Comments i, k, and p relate to design claims, and comments h and j relate to warning claims. Comment h states in relevant part, “A product is not in a defective condition when it is safe for normal handling and consumption. . . . Where, however, [the seller] has reason to anticipate that danger may result from a particular use, ... he may be required to give adequate warning of the danger (see cmt. j), and a product sold without such warning is in a defective condition.” Comment j states in relevant part, “Directions or warning. In order to *356prevent the product from being unreasonably dangerous [even though faultlessly made], the seller may be required to give directions or warning, on the container, as to its use.”
Such a finding is supported by the policies underlying imposition of strict liability:
On whatever theory, the justification for the strict liability has been said to be that the seller, by marketing his product for use and consumption, has undertaken and assumed a special responsibility toward any member of the consuming public who may be injured by it; that the public has the right to and does expect, in the case of products which it needs and for which it is forced to rely upon the seller, that reputable sellers will stand behind their goods; that public policy demands that the burden of accidental injuries caused by products intended for consumption be placed upon those who market them, and be treated as a cost of production against which liability insurance can be obtained; and that the consumer of such products is entitled to the maximum of protection at the hands of someone, and the proper persons to afford it are those who market the products.

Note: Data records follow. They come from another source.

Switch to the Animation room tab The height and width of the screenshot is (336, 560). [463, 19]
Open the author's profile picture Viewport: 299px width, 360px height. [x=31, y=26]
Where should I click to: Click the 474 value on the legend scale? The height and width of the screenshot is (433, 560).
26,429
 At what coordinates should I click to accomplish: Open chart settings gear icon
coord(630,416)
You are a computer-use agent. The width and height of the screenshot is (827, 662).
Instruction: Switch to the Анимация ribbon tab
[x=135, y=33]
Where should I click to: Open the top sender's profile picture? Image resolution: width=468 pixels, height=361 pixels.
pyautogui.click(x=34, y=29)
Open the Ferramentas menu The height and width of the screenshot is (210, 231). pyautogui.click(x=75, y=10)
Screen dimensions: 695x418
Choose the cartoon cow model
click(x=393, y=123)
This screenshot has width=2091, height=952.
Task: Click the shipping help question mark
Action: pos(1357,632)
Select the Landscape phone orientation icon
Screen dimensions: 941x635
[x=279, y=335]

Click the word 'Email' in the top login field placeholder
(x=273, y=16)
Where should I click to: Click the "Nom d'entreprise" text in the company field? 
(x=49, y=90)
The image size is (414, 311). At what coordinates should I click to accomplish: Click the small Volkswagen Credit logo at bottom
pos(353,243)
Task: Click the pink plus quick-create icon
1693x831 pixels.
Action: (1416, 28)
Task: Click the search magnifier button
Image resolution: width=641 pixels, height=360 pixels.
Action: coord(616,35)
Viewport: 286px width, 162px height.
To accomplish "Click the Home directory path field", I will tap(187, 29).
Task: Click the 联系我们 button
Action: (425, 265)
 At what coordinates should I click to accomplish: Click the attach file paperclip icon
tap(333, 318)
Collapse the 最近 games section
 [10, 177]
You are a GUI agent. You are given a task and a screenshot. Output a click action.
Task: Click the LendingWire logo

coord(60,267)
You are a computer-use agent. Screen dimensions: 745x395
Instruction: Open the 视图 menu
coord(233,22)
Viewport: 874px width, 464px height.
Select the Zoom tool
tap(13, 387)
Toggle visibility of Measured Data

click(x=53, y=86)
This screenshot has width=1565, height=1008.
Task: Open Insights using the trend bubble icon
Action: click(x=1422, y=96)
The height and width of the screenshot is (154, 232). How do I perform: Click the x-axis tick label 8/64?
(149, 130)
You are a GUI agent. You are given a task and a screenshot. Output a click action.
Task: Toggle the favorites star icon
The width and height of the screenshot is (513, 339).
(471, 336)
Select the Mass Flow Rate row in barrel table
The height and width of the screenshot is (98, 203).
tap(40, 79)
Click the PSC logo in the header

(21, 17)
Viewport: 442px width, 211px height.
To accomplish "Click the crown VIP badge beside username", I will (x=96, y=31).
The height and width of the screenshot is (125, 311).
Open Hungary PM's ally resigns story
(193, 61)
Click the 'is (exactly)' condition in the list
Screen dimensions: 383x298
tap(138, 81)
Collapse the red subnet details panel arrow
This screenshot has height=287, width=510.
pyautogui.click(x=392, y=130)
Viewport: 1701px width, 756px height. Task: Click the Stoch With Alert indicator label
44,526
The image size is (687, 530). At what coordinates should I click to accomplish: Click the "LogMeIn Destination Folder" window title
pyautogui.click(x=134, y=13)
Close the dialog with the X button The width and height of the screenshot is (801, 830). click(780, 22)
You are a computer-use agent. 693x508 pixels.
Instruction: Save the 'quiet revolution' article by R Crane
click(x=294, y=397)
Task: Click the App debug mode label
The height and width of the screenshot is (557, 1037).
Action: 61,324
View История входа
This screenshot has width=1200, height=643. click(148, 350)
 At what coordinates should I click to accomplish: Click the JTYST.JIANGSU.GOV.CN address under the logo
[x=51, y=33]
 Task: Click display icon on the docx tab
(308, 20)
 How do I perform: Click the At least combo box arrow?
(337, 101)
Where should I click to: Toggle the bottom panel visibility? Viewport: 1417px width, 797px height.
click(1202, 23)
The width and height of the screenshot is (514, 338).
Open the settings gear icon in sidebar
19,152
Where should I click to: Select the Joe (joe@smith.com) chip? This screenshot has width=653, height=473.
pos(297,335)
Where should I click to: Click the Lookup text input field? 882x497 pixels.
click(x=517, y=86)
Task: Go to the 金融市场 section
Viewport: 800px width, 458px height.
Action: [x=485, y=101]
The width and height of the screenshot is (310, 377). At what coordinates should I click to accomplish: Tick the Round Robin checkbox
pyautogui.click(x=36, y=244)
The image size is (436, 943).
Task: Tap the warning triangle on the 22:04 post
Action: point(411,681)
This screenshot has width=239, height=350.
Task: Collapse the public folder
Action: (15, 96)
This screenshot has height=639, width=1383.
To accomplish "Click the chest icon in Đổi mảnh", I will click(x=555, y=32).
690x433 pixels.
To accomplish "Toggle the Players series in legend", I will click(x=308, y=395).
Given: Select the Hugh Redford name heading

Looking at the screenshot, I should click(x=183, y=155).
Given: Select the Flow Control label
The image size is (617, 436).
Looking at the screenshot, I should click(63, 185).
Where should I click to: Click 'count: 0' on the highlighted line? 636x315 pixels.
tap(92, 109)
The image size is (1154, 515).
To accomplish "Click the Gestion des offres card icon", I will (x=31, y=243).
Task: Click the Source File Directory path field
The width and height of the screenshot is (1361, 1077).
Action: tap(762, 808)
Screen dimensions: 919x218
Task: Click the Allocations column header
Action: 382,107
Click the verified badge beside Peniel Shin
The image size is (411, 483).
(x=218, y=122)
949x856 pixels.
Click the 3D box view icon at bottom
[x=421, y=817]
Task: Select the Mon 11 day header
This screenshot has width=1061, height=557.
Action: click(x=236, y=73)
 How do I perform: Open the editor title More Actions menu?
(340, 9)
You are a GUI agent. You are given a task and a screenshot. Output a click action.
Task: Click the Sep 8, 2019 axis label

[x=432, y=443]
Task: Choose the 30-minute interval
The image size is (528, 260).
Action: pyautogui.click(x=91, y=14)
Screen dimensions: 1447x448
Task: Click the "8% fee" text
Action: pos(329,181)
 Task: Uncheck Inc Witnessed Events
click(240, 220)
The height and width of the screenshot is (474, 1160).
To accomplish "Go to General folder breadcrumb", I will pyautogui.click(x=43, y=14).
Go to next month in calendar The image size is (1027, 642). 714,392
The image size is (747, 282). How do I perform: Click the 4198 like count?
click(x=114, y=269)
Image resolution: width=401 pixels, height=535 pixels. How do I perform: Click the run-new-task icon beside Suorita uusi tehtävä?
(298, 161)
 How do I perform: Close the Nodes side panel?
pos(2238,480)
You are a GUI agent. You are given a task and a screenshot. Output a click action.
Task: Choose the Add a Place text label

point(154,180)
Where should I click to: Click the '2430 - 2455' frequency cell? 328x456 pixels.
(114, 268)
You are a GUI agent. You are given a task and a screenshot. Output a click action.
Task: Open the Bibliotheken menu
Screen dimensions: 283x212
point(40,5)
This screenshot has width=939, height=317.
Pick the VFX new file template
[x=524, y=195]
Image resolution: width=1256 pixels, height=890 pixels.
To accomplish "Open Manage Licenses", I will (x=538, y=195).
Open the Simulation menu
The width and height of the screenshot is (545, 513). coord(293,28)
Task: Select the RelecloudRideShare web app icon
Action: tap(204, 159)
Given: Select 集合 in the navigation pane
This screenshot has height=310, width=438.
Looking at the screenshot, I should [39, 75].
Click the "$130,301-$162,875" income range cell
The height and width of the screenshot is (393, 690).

Restatement (Second) of Torts § 402A cmt. c. None of these interests support imposing strict liability on Viad, who had no control over the type of insulation the navy would choose and derived no revenue from sales of asbestos-containing products. See Rastelli v. Goodyear Tire & Rubber Co., 79 N.Y.2d 289, 591 N.E.2d 222, 582 N.Y.S.2d 373 (1992) (holding tire manufacturer Goodyear not required to warn about inherent dangers in another manufacturer’s multipiece rim when Goodyear produced a sound product compatible for use with 24 different models of rims; Goodyear had no control over the production of the rim, had no role in placing the rim in the stream of commerce, and derived no benefit from its sale).